Todd Harrison

No. 89
- Position: Tight end

Personal information
- Born: March 20, 1969 (age 57) Gainesville, Florida, U.S.
- Listed height: 6 ft 4 in (1.93 m)
- Listed weight: 260 lb (118 kg)

Career information
- High school: Buchholz (Gainesville)
- College: NC State
- NFL draft: 1992: 5th round, 134th overall pick

Career history
- Chicago Bears (1992)*; Tampa Bay Buccaneers (1992); Minnesota Vikings (1993);
- * Offseason and/or practice squad member only
- Stats at Pro Football Reference

= Todd Harrison (American football) =

American football player (born 1969)

Todd Lewis Harrison (born March 20, 1969) is an American former professional football player who was a tight end in the National Football League (NFL).

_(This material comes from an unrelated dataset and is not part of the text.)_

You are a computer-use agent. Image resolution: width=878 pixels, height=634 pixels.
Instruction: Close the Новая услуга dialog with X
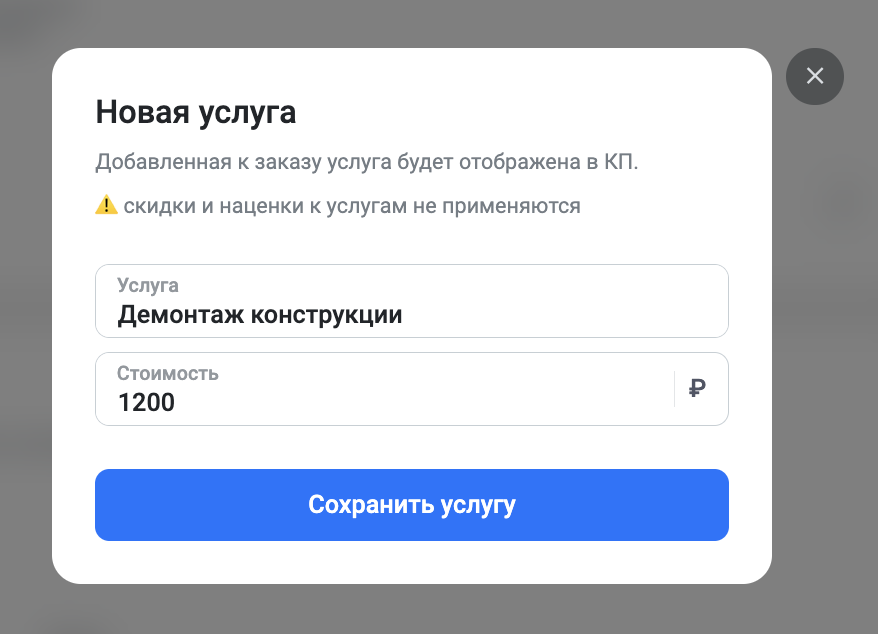815,76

Harrison was born in Gainesville, Florida and attended Buchholz High School. He played college football for the NC State Wolfpack and was selected by the Chicago Bears in the fifth round of the 1992 NFL draft, the 134th overall pick. He played one game in the NFL, playing for the Tampa Bay Buccaneers in 1992.

Harrison was also signed with the Minnesota Vikings in 1993.

He has two older siblings, a brother named Keith and a sister named Dianne.